Spectral line widths of X-, Ka-, and D-band ED-FS EPR spectra.

Peak	Full width at half-maximum (G) for:
	[Mn(H2O)6]2+			MnATP			MnGMP			MnHH
	X	Ka	D	X	Ka	D	X	Ka	D	X	Ka	D
1	>30	22	16	>30	30	14	>30	23	15	>30	20	13
2	>30	22	16	>30	29	14	>30	21	14	>30	19	12
3	>30	22	15	>30	28	14	>30	22	14	>30	19	11
4	>30	21	16	>30	29	14	>30	22	14	>30	20	11
5	>30	22	16	>30	35	14	>30	25	15	>30	21	11
6	>30	27	17	>30	35	15	>30	30	16	>30	20	13

As an interesting final example of the MF EPR approach applied to Mn(II)-containing systems, we present pulsed EPR data for Mn(II) bound to the hexa-dentate ligand EDTA (Fig. 5) at X-, Ka-, and D-band frequencies. Strikingly, these data look nothing like the other spectra shown above as no ⁵⁵Mn hyperfine structure is visible in the X-band data and instead extremely broad features appear throughout the spectral range (Fig. 5a and d). Reed and Markham [31] observed that the X-band CW EPR spectrum of Mn(II)EDTA is broadened beyond detection and that only by increasing the field and frequency could even the central transitions be seen. Upon comparison of the pulsed EPR spectra at all three frequencies, one notes that the apparent g-values for these broad features can be sensitive to the magnitude of the excitation frequency (when D is nonzero), consistent with their assignment to the outer transitions.
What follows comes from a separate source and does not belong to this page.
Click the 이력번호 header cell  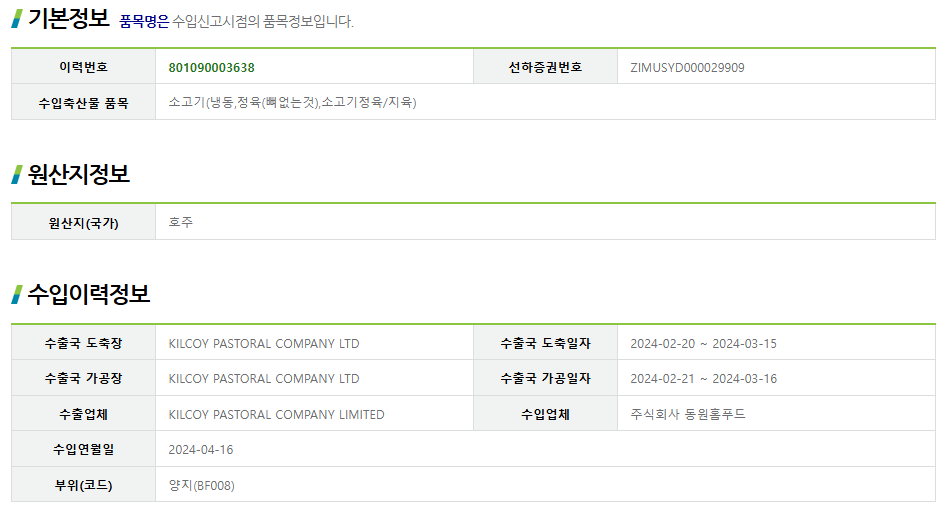point(84,67)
The ZFS parameters derived from spectral simulations are significantly different from those previously determined [110] and are noticeably larger than those for any other system studied in this repon. Usually such large values imply that the Mn(II) center is no longer in a pseudo-octahedral ligand field and is likely pentacoordinate [42, 44, 87] or some highly distorted tetrahedron [111]. However, NMR and X-ray crystallographic results clearly indicate that Mn(II)EDTA is seven-coordinate with a water ligand occupying an apical position [112, 113]. The simulated EPR data presented in Fig. 5 were achieved using a near-axial ZFS tensor (E/D = 0.1), a finding supported by the axial geometry observed in the crystal structure of the Mn(II)EDTA complex [112]. As this species serves to calibrate our water-counting measurements via ESEEM spectroscopy, the MF EPR spectroscopic characterization of Mn(II)EDTA presented here is essential to extending these types of studies to higher frequencies [98, 114].

In conclusion, the MF EPR approach is not only useful in determining spin Hamiltonian parameters for paramagnetic systems (Eq. (2)) but may also provide clues as the degree of homogeneity associated with the binding site of the metal cofactor. By going to higher field and frequency, the individual spin transition manifolds become more isolated, greatly simplifying results from the application of advanced pulsed techniques such as ENDOR [115–117]. As described in Sect. 4, high-field experiments are more sensitive and require much less sample (e.g., about 1 µl for D-band) than their low-frequency counterparts, minimizing the expense of isotopically labeled sample preparations.